Na realidade, o retorno dos Estados Unidos tem muito a ver com a política externa do governo Lula, que em pouco mais de dois anos acelerou significativamente a diversificação da agenda diplomática do país, estreitando laços regionais e Sul-Sul sem, com isso, impor prejuízos às suas relações com o mundo desenvolvido. Ao contrário. As relações bilaterais entre o Brasil e os EUA ou entre o Brasil e a Europa possivelmente nunca estiveram tão boas. Por de traz, então, de todas as razões apontadas para a volta dos Estados Unidos, depois de tanto tempo de desinteresse, está uma postura mais autônoma e assertiva adotada pelo Brasil.

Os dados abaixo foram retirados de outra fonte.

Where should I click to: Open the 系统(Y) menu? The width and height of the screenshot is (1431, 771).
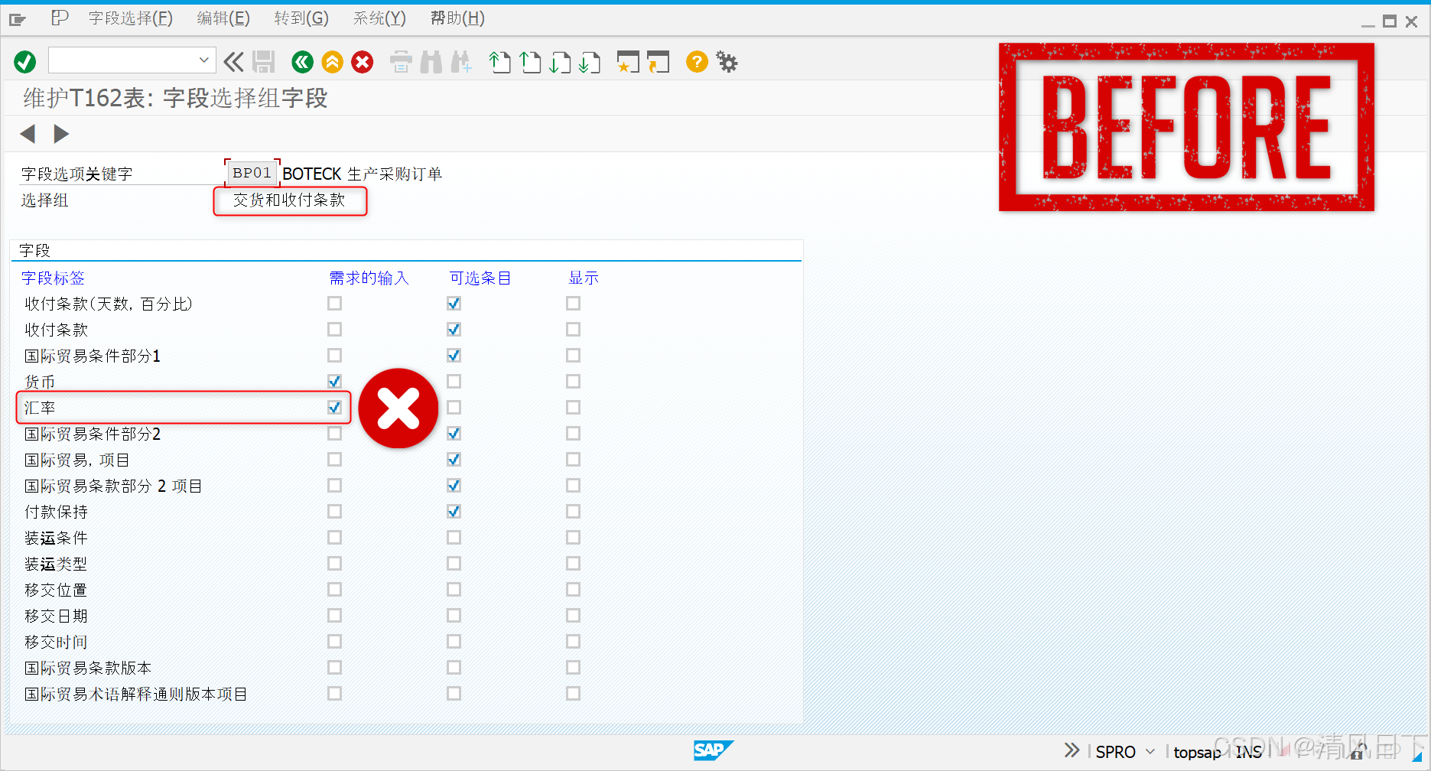point(380,18)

Essa postura que inova ao buscar alternativas com bastante pragmatismo, mas também com uma visão mais ampla das relações internacionais contemporâneas, considerando ganhos mais coletivos e de longo prazo e não apenas benefícios particulares e imediatos, vem dando à grande nação do Sul, como certa vez nos chamou Colin Powell, um lugar de destaque na cena global, o que tem atraído a atenção de Washington.

O Brasil está em evidência principalmente porque assumiu sua liderança na coordenação política regional e começou já a aprofundar suas relações com os países árabes, africanos e asiáticos, demonstrando grande disposição e capacidade de seguir em frente sem a Alca e mesmo contrariando a grande potência, quando, por exemplo, recusa endossar as hostilidades dirigidas a Hugo Chávez.

Evidentemente a região continua fora das prioridades americanas e enfrentando muitas dificuldades, entre elas uma onda de crises institucionais, mas o Brasil vem se tornando uma referência cada vez mais importante e assumindo um papel maior do que o de simples guardião da América do Sul. Os Estados Unidos percebem isso e parecem reconhecer que é hora de se reaproximar de uma área, há pouco, considerada também um continente perdido, mas onde, a despeito das instabilidades políticas, a democracia é hegemônica e, finalmente, as economias começam a crescer. Os EUA estão de volta, enfim, em grande medida porque o Brasil se fez visível, e ambos têm a ganhar um com o outro havendo reciprocidade.